<<<<
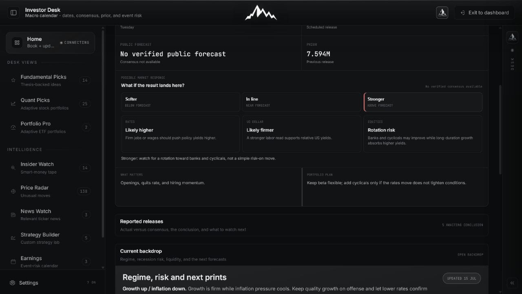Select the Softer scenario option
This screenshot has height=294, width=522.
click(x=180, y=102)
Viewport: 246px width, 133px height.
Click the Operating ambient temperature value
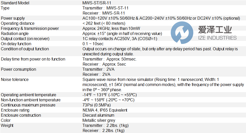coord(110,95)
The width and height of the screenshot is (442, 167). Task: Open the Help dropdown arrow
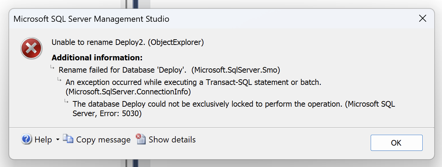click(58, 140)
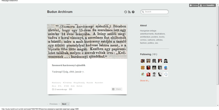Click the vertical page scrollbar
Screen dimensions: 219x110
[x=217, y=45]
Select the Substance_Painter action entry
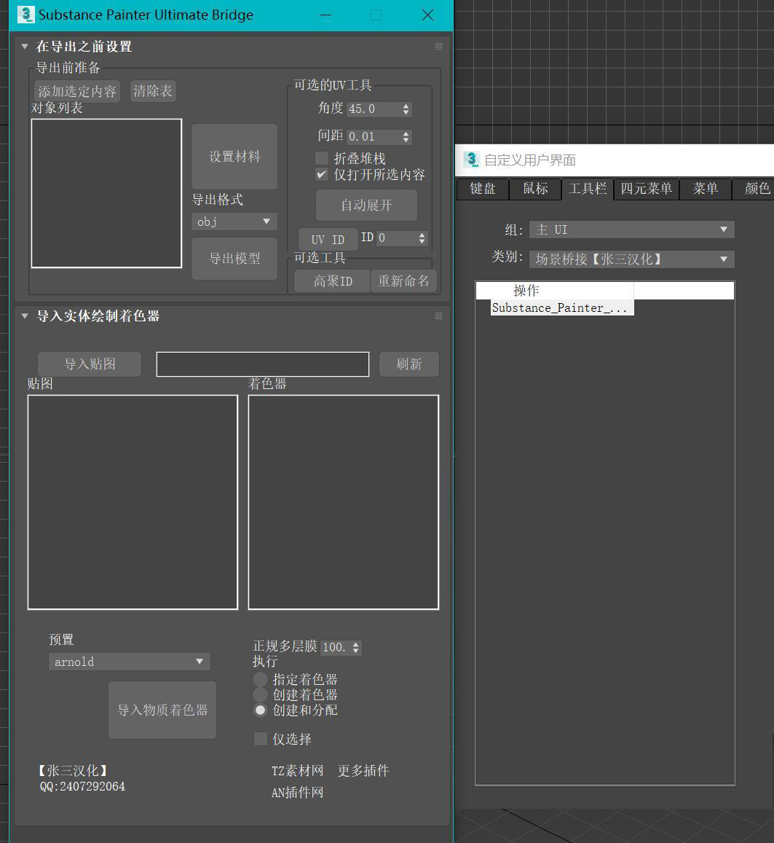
>>>>
* ACTIVITY:
Set the pictures aside and repeat only the lines from the one containing "Viewport: 246px width, 133px height." through the last line of the entries above, exactly as they stand.

* EXERCISE OUTPUT:
Viewport: 246px width, 133px height.
Click the Operating ambient temperature value
coord(110,95)
The width and height of the screenshot is (442, 167). Task: Open the Help dropdown arrow
click(58, 140)
Click the vertical page scrollbar
Screen dimensions: 219x110
[x=217, y=45]
Select the Substance_Painter action entry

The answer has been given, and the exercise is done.